*** PROVIDED DATA
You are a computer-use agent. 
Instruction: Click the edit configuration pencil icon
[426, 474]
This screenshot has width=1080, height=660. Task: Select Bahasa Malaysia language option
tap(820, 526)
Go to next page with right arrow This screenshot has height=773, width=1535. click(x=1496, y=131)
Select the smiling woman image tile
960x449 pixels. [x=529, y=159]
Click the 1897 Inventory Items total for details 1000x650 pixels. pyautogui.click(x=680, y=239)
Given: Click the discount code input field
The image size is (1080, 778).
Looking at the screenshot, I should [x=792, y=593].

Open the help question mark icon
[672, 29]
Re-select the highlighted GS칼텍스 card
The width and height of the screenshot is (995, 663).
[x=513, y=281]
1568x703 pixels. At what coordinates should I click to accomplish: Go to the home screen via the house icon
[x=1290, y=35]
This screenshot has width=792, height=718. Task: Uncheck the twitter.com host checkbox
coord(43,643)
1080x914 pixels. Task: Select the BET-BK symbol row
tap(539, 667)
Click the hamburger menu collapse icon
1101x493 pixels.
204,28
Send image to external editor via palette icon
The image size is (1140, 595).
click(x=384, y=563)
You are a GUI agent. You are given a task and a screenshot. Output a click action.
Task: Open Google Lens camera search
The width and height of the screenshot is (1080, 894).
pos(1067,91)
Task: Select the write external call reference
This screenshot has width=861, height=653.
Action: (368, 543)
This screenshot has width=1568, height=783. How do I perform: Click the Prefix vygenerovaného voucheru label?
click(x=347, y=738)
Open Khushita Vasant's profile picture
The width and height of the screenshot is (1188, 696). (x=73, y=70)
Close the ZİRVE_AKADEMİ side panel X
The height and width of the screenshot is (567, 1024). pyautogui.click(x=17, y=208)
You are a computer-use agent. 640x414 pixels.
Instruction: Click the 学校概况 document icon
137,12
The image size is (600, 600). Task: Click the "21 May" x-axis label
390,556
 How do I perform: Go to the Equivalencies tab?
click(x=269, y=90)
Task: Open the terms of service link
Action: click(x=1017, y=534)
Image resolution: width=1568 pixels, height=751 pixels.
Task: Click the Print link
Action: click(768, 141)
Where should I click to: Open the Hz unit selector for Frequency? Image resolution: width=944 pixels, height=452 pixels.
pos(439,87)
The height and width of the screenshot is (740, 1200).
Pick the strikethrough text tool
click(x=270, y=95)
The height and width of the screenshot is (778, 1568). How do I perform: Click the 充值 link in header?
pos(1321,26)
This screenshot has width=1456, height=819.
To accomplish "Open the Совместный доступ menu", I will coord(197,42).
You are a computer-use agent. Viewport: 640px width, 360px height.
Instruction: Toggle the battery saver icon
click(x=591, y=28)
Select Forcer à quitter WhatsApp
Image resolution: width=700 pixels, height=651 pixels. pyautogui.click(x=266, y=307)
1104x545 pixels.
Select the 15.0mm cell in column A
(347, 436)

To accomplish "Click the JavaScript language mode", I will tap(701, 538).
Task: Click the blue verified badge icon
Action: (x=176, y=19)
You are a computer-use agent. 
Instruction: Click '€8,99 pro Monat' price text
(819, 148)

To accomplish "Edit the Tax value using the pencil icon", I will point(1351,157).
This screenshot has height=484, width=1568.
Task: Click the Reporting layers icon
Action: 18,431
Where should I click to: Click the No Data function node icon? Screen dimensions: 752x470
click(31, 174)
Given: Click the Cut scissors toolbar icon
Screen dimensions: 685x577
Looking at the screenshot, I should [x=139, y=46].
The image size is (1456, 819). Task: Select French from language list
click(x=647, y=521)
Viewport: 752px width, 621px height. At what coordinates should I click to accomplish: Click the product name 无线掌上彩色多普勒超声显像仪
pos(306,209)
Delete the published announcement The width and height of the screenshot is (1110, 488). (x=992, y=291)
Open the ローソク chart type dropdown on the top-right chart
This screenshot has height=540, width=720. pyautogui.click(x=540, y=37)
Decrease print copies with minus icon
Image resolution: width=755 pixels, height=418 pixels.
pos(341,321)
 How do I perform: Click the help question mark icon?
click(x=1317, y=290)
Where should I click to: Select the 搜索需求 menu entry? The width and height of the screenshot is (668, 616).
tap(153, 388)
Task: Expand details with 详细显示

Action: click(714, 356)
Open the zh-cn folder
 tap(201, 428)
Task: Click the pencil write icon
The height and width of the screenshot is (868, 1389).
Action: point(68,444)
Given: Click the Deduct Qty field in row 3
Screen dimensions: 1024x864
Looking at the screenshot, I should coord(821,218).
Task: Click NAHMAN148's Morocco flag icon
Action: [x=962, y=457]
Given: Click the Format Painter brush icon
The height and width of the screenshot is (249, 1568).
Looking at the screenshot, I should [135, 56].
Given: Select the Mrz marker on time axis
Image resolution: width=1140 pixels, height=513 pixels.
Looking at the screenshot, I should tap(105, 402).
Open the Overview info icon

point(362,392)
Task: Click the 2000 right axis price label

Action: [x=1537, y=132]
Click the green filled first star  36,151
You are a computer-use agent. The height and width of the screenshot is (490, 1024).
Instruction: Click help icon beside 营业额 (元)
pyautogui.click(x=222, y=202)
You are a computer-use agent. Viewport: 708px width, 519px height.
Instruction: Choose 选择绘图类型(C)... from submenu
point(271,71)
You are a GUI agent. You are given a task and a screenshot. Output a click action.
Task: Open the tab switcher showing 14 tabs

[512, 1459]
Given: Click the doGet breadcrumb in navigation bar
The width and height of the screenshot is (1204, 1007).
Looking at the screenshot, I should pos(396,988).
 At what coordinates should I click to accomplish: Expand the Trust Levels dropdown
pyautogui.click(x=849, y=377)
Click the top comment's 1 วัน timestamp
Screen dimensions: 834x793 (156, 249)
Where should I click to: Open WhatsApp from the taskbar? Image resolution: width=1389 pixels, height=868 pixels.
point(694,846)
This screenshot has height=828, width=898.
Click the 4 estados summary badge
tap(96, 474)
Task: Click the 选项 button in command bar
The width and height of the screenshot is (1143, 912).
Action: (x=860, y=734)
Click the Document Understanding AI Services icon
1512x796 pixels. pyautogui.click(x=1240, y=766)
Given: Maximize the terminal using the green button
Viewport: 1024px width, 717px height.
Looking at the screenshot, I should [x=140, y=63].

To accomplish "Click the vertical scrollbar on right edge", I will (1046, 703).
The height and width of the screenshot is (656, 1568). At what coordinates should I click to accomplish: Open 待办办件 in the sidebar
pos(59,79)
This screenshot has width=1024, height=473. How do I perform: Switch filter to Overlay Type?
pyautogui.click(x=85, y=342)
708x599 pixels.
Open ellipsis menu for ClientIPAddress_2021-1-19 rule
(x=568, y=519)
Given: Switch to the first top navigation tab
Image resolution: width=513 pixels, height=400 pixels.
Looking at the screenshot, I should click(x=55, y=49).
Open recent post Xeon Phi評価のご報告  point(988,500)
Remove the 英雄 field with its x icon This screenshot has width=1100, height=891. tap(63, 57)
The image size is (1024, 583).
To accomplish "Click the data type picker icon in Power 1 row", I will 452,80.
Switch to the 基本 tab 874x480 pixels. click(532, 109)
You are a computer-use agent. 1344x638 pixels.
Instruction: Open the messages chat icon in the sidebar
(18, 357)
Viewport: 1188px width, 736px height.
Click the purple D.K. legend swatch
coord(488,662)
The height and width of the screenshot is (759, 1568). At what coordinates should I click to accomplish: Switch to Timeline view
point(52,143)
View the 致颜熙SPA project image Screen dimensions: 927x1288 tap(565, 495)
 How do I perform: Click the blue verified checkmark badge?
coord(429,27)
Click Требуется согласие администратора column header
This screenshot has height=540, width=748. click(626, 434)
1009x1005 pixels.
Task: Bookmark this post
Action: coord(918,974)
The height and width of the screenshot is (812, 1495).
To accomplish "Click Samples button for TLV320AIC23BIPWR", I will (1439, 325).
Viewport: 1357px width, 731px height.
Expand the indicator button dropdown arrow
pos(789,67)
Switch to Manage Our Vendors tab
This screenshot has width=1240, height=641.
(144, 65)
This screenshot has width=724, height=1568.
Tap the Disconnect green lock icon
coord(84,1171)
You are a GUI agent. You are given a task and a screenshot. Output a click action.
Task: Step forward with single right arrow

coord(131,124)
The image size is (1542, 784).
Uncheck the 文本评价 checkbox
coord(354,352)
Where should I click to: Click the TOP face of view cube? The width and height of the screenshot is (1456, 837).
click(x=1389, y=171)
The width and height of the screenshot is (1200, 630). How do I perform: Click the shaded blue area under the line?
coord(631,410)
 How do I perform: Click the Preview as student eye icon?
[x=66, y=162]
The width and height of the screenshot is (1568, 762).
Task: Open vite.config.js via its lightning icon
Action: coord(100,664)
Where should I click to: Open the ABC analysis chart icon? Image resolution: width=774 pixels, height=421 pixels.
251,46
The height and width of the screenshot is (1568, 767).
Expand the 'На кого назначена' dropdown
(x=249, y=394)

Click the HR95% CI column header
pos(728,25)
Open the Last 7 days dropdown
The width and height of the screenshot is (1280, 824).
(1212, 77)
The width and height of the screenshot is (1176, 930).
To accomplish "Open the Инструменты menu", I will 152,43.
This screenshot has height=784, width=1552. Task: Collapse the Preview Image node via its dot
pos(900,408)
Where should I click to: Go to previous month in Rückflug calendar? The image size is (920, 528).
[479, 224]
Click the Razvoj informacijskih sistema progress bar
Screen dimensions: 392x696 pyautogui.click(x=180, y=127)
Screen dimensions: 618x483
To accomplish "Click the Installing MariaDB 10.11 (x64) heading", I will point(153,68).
******
> **WHAT IS REQUIRED**
Copy the listing lines starting at the one containing "Where should I click to: Open the ABC" and ending after the one containing "pos(728,25)", reproducing them verbatim.

> **TASK RESPONSE**
Where should I click to: Open the ABC analysis chart icon? Image resolution: width=774 pixels, height=421 pixels.
251,46
The height and width of the screenshot is (1568, 767).
Expand the 'На кого назначена' dropdown
(x=249, y=394)

Click the HR95% CI column header
pos(728,25)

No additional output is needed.